A new Sudoku Solver in R. Part 1

June 3, 2013
By

(This article was first published on My Data Atelier » R, and kindly contributed to R-bloggers)

Sudoku is nowadays probably the most widespread puzzle game in the world. As such, it has an interesting variety of solving techniques, not just with paper and pencil but also with computers.

Of course, I am not the first one who treated this issue. In the Internet, there is a huge variety of solutions with multiple languages. In R, there is even a package, dedicated exclusively to Sudokus.

In this first part, the solution presented just solves the puzzles that have always at least one empty cell with just one possible value.
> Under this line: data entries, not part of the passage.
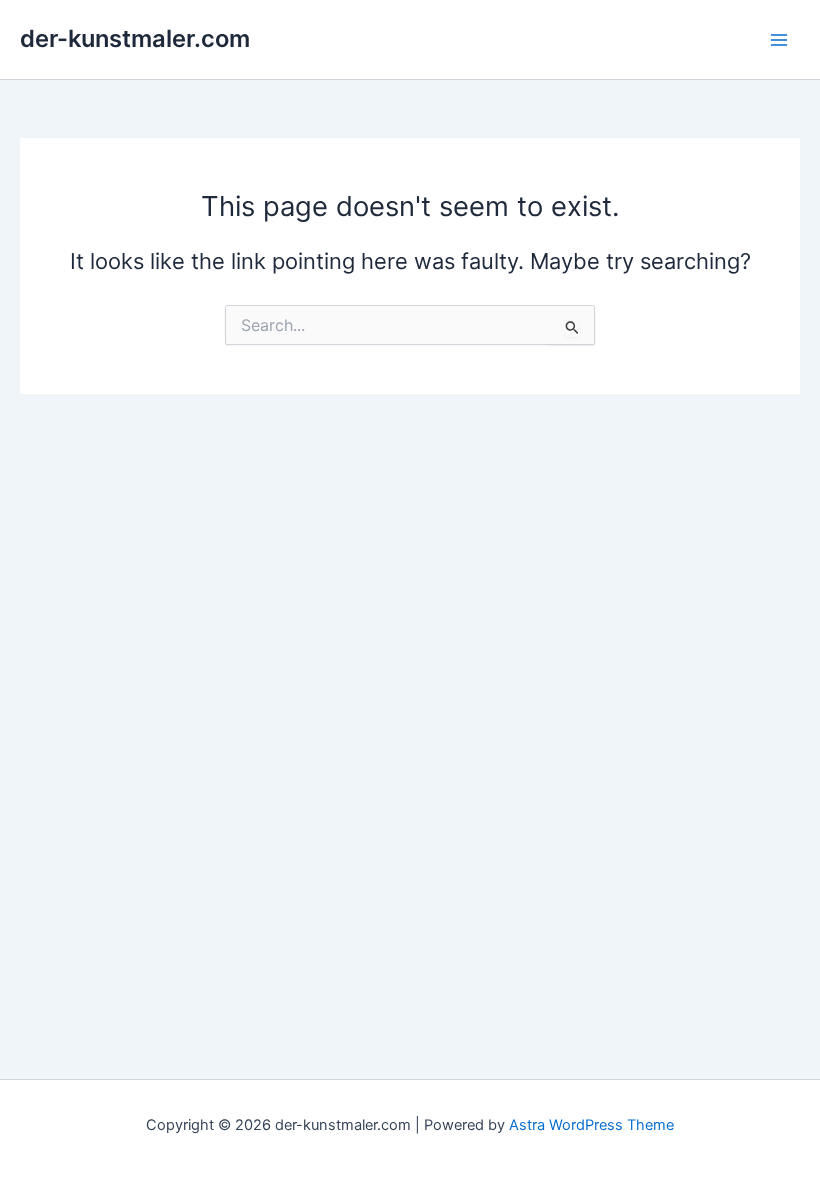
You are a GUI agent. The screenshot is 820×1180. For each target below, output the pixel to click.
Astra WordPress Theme (591, 1125)
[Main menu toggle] (779, 40)
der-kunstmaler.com (135, 38)
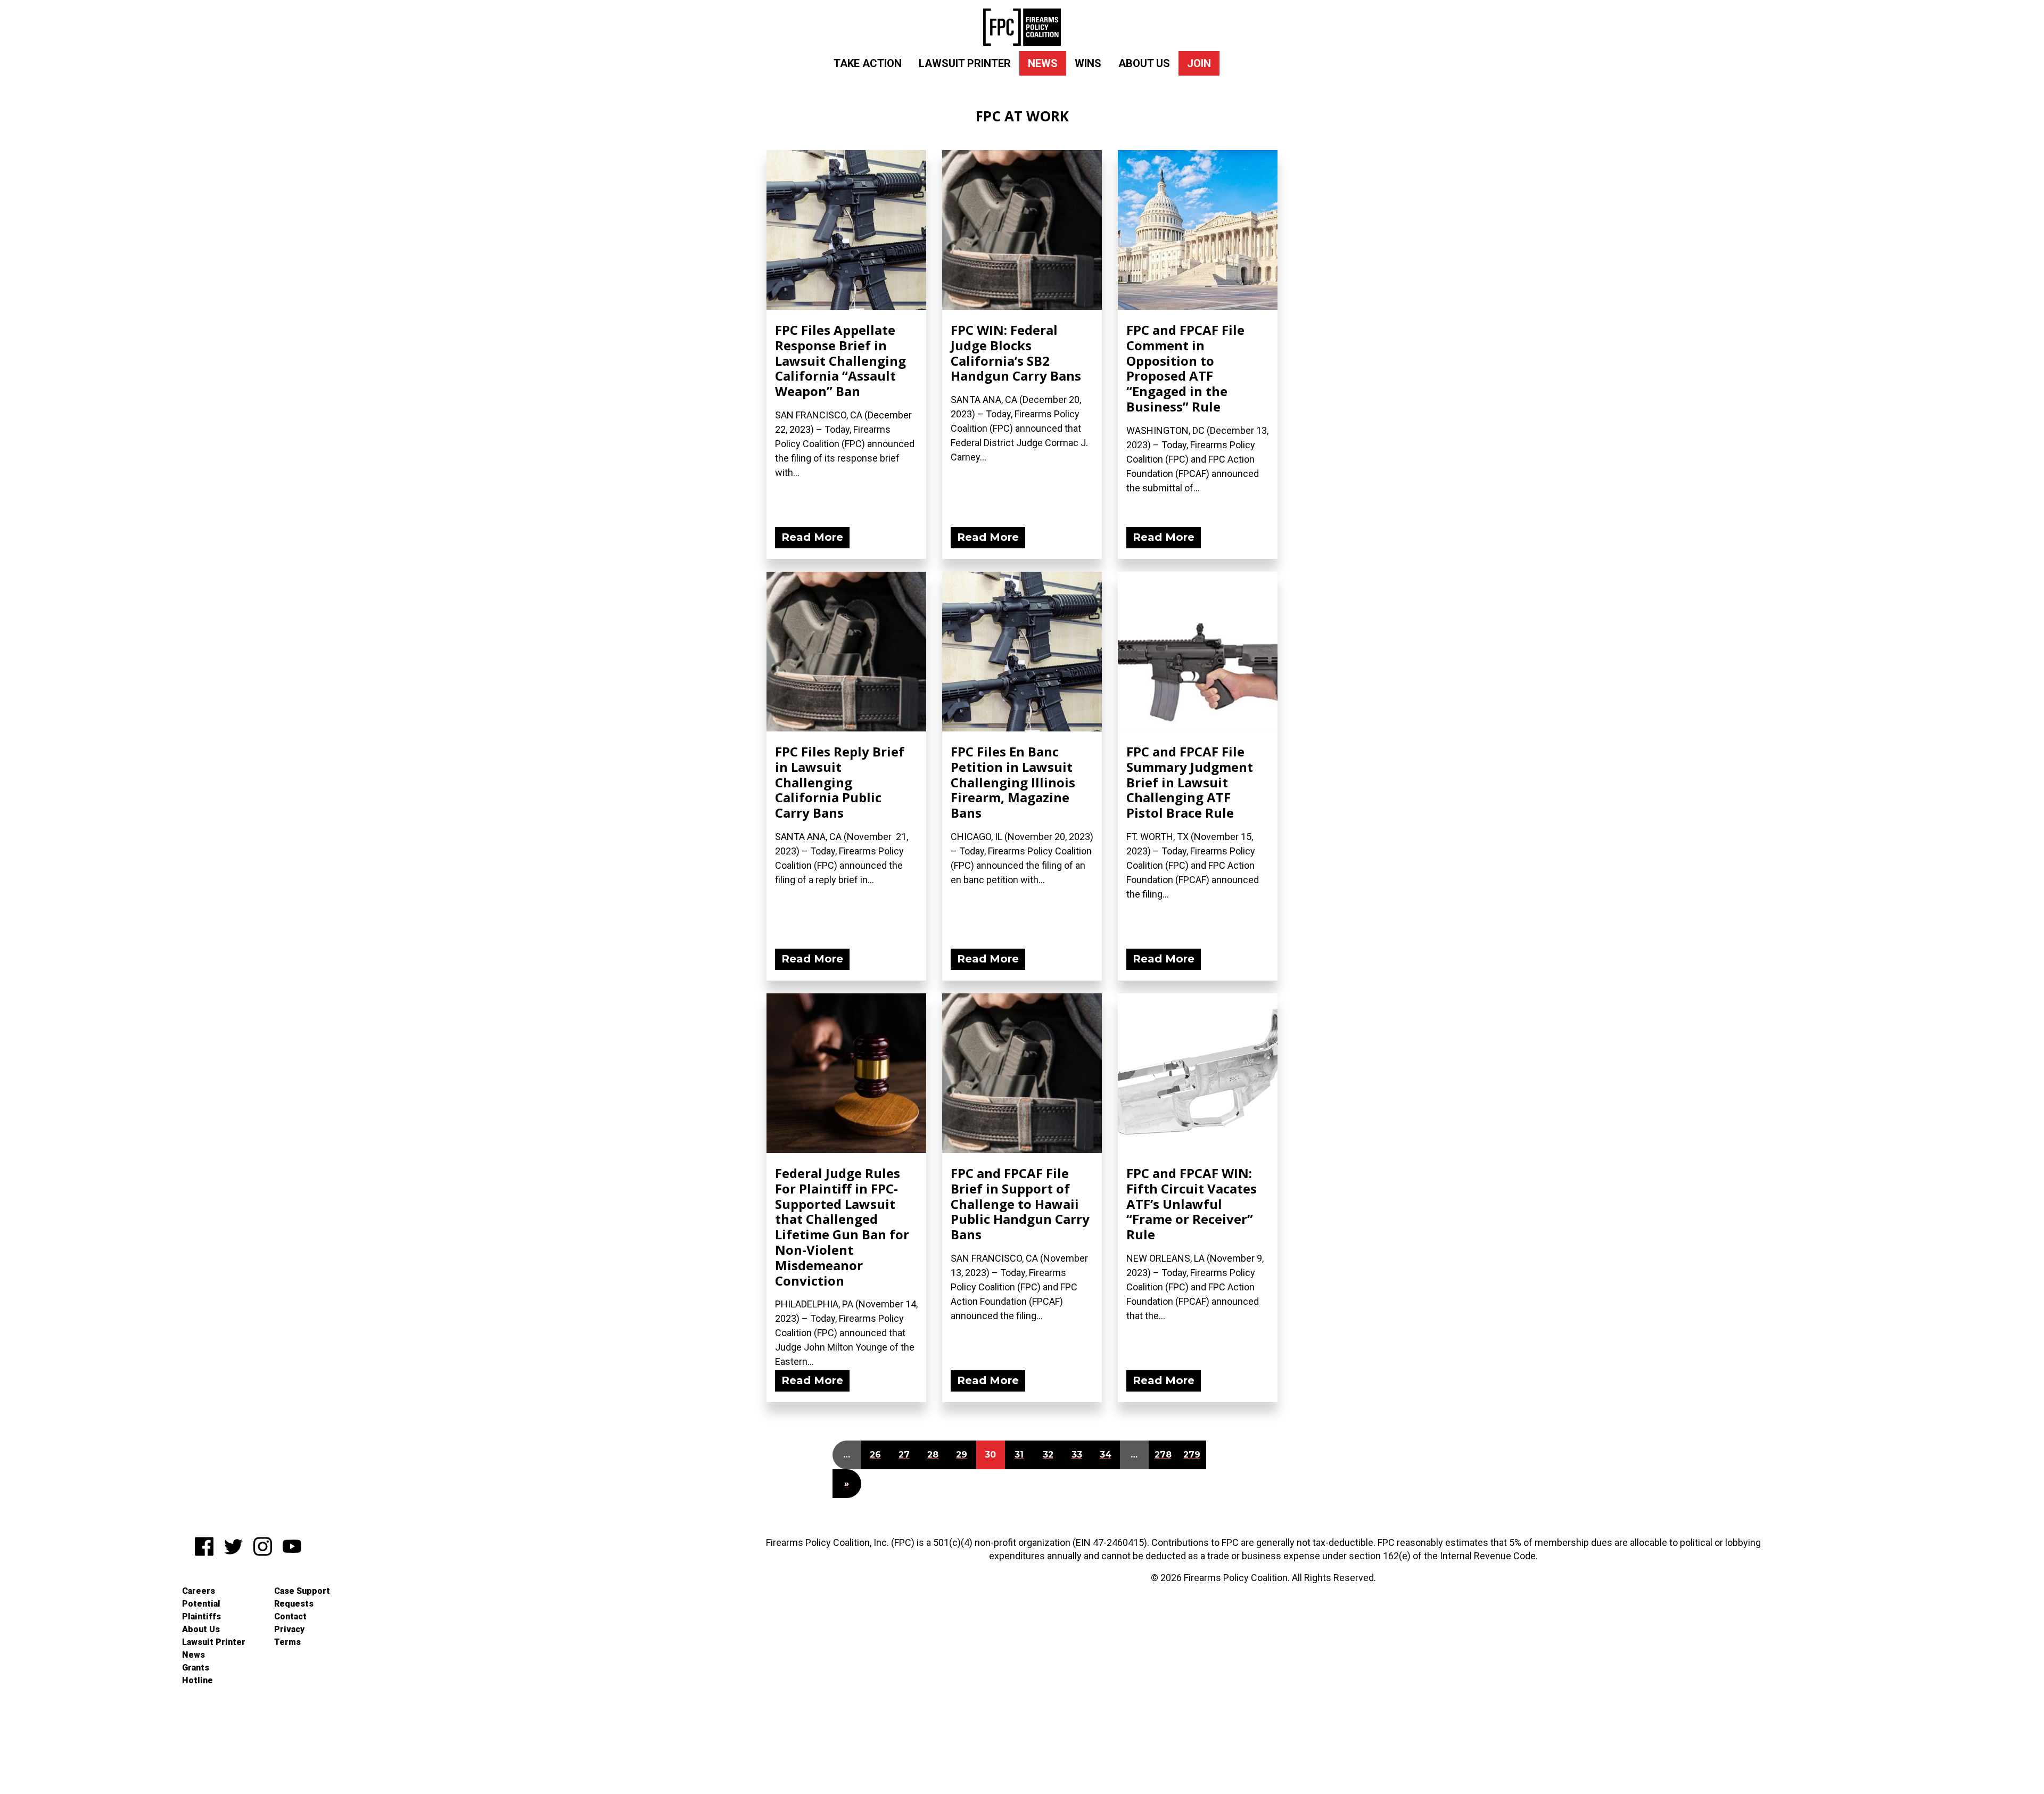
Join (1199, 63)
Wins (1088, 63)
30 (990, 1455)
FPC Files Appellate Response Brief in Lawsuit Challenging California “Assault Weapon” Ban (840, 360)
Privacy (289, 1629)
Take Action (868, 63)
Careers (198, 1591)
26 (875, 1455)
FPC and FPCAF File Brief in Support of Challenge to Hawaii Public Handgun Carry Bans (1020, 1203)
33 (1077, 1455)
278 (1163, 1455)
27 (904, 1455)
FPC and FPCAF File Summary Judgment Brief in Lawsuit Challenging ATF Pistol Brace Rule (1189, 782)
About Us (1144, 63)
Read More (812, 537)
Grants (195, 1668)
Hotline (197, 1680)
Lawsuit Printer (965, 63)
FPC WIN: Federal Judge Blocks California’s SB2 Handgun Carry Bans (1016, 352)
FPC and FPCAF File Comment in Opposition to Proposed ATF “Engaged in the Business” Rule (1185, 368)
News (1043, 63)
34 (1105, 1455)
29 (961, 1455)
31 (1019, 1455)
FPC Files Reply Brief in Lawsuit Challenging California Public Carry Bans (839, 782)
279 (1191, 1455)
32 (1048, 1455)
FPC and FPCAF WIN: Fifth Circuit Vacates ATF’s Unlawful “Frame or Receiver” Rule (1191, 1203)
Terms (287, 1642)
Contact (290, 1616)
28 (932, 1455)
However, there are some puzzles where this is not enough, i.e., there is a certain point where no empty cell has just one possible value, which redunds in the need of the implementation of other strategies (which will be treated in future posts).

This first part covers just the cases where there is at least one empty cell with a unique possible value that can be filled. In my case, I tried to do it as most “human-like” as possible. Consequently, the following approach has NO “brute force like” code.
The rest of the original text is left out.